Archive for the ‘Soc2007’ Category

Huntin’ them bugs

Friday, August 17th, 2007

More status updates… I’ve been fixing many small gvinum bugs the last couple of weeks:

  • The state of gvinum objects were changed after reloading. This meant that objects got the wrong state when gvinum was brought up.
  • Made gvinum always use the most recent configuration it finds when setting object states.
  • Make sure the newest drive is always the newest, and not the first in the drivelist, as was previously assumed.
  • Add “growable”-state to be used when a plex is ready to be grown.
  • Allow a plex to be rebuilt even though it’s also growable.
  • Do not change the size of the volume until the plex is completely grown.
  • Add status of growing and rebuild of a plex in the list output.
  • Prevent rebuild to take over the I/O system increasing access-count at the start and end of the rebuild.

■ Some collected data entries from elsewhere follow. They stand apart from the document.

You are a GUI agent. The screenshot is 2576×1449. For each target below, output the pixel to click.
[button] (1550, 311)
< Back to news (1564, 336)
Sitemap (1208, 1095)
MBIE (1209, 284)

Probably a couple of other fixes as well. Also, I’ve updated the vinum-examples page in the handbook to reflect new features and more practical examples. I’ve posted a “call for testers” on current@, arch@ and geom@, and have received some response from people who are willing to help me test. Thanks to them. I’ve uploaded the code-sample that I’ll be delivering to google here: http://folk.ntnu.no/lulf/gvinum_soc2007.tar.gz

Cleaning up

Monday, August 6th, 2007

The last couple of weeks I’ve tested and done bugfixing and cleanup of gvinum code. I refactored some parts to make the code belong where it seems logical. I also implemented growing for striped plexes, but that was quite easy since I could reuse most of the code for growing RAID-5 plexes. Unfortunately I was sick for a week and unable to work.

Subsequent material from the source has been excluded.